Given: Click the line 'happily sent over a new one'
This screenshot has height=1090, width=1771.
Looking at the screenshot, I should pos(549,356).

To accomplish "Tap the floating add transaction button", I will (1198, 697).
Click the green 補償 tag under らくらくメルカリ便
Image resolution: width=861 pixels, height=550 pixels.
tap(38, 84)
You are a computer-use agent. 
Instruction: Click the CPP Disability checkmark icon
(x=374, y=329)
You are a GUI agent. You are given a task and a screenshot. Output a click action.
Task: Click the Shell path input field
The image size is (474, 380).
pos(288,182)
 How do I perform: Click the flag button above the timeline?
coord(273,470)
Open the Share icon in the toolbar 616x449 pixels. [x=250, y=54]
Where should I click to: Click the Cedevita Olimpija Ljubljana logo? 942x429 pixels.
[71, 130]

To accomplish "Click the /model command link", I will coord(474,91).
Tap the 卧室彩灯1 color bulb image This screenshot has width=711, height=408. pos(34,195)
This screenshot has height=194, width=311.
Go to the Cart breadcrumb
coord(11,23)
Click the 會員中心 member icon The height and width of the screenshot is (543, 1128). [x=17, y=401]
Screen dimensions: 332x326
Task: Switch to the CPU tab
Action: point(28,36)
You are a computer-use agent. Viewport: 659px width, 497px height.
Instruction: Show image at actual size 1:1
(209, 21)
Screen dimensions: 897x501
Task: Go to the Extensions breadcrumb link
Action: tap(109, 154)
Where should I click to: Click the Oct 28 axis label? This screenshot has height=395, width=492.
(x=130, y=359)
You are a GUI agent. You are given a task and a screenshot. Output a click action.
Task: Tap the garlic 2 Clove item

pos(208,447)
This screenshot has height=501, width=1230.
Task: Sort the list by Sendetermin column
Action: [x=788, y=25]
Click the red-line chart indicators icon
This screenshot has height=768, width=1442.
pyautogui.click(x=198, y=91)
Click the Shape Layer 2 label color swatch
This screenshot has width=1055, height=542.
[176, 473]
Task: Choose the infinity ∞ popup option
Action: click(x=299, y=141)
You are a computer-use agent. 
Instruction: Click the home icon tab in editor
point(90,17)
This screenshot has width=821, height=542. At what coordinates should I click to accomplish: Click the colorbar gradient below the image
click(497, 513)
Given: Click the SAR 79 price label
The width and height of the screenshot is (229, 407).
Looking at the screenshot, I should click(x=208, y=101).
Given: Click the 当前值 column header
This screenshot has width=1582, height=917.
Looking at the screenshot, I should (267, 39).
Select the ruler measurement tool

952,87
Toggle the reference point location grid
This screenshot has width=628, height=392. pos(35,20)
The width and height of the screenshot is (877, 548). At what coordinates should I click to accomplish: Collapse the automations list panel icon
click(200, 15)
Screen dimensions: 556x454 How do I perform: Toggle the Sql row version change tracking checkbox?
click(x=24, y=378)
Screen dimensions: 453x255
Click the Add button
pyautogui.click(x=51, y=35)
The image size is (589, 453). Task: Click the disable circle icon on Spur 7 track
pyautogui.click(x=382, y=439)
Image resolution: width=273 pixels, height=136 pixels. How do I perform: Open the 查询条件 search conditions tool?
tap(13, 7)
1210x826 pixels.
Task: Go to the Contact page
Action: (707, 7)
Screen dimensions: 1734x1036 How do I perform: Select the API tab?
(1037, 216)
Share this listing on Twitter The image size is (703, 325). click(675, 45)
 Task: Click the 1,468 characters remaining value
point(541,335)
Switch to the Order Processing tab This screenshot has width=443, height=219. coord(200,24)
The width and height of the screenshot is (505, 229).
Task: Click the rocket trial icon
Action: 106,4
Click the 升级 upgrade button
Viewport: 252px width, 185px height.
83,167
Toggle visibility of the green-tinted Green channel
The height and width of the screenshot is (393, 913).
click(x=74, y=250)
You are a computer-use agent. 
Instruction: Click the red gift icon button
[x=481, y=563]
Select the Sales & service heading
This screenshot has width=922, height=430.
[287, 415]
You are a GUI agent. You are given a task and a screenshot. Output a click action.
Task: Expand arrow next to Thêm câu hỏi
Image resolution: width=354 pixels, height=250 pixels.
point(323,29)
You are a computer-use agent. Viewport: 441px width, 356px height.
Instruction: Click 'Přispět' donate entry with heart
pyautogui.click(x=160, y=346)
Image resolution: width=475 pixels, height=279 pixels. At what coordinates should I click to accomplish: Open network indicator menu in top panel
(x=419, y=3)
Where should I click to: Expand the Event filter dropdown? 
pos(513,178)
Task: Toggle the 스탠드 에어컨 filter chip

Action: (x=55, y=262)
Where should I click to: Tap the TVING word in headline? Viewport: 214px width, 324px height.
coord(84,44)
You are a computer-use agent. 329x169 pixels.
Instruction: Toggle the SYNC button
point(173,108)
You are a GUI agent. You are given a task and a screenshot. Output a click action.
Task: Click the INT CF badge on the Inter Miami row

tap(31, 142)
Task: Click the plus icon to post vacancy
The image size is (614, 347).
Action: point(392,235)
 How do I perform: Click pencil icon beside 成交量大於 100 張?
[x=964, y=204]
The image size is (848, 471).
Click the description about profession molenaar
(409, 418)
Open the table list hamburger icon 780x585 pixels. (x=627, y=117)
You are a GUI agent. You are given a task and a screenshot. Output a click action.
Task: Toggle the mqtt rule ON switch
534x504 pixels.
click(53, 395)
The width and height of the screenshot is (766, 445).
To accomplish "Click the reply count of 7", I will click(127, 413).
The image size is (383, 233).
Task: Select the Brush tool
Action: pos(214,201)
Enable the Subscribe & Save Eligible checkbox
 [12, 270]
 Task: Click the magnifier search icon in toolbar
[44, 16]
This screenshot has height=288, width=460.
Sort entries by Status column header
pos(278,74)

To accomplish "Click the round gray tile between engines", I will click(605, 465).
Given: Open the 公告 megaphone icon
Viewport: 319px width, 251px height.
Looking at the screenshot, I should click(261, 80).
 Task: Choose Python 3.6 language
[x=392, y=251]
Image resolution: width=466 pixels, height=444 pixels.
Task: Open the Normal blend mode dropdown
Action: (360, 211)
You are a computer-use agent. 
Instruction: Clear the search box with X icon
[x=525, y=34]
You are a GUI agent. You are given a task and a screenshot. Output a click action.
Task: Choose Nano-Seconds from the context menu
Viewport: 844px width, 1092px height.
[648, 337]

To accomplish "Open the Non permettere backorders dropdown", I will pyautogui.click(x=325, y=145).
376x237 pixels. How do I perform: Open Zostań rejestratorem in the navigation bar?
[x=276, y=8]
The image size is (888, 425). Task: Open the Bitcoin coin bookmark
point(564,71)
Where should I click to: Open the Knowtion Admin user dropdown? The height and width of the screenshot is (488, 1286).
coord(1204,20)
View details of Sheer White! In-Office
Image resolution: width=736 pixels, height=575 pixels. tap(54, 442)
--------------------------------
Line count for the word "Share": give the number of lines in the entries above that contain it, and nothing more.

2